Everything in the data below is left aside except the lines from the one containing "Educatie si Cercetare (868, 15)" through the one containing "Políticas de devolución"; repeat those exactly.

** Data supplied **
+-------+
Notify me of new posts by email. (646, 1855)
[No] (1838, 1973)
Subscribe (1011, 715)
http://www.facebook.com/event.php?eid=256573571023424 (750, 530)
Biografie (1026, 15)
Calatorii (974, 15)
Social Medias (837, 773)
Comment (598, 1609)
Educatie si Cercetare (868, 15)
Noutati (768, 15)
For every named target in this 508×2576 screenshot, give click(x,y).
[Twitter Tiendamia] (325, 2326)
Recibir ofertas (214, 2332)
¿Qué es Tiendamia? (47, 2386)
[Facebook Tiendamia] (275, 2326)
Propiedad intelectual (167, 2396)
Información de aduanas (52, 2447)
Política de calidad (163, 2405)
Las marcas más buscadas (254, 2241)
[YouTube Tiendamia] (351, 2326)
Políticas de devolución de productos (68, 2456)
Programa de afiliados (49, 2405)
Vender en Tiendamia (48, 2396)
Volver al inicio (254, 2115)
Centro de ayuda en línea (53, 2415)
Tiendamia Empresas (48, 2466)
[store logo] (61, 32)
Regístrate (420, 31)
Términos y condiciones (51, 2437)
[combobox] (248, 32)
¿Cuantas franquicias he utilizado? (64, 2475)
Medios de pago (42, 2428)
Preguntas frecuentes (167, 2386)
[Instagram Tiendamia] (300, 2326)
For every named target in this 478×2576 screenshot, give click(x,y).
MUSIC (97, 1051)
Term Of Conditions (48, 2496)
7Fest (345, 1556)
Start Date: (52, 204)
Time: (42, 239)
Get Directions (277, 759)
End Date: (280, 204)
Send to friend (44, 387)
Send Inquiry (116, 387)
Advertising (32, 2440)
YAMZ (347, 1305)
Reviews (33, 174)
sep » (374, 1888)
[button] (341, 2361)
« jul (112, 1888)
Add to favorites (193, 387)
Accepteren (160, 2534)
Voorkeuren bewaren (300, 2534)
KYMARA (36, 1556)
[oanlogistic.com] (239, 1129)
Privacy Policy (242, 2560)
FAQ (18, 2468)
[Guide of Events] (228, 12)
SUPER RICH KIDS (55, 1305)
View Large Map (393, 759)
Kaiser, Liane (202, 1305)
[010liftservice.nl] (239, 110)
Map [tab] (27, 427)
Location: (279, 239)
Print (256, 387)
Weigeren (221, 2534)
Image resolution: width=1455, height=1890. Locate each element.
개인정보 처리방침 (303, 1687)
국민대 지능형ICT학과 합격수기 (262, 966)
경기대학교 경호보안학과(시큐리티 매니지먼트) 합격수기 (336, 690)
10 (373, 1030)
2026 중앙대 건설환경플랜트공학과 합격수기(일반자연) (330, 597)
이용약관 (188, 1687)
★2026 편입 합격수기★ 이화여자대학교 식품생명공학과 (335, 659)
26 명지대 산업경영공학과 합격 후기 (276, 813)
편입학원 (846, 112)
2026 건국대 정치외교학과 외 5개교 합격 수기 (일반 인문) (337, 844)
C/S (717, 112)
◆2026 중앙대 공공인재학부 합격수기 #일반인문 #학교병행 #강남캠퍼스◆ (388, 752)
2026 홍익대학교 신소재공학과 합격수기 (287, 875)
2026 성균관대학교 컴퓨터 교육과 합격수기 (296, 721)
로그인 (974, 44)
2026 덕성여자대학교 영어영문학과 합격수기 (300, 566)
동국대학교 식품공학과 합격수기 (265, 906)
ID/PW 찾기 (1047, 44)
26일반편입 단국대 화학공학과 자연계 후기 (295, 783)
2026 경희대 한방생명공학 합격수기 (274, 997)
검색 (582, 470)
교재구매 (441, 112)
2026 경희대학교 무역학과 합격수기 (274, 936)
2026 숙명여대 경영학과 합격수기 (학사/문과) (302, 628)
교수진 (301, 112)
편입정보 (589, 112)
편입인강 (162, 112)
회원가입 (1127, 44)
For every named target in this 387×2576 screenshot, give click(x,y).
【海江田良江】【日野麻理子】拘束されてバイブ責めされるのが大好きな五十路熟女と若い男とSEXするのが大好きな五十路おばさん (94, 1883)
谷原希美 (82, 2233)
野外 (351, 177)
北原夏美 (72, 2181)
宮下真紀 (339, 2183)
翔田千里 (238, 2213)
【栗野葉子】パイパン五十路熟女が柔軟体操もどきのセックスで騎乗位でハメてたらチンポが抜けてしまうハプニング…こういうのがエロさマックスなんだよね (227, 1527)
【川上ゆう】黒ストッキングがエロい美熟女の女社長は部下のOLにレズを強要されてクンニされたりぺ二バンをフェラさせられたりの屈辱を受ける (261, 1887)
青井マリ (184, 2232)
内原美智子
+-------+
** Exercise response **
Educatie si Cercetare (868, 15)
Noutati (768, 15)
For every named target in this 508×2576 screenshot, give click(x,y).
[Twitter Tiendamia] (325, 2326)
Recibir ofertas (214, 2332)
¿Qué es Tiendamia? (47, 2386)
[Facebook Tiendamia] (275, 2326)
Propiedad intelectual (167, 2396)
Información de aduanas (52, 2447)
Política de calidad (163, 2405)
Las marcas más buscadas (254, 2241)
[YouTube Tiendamia] (351, 2326)
Políticas de devolución de productos (68, 2456)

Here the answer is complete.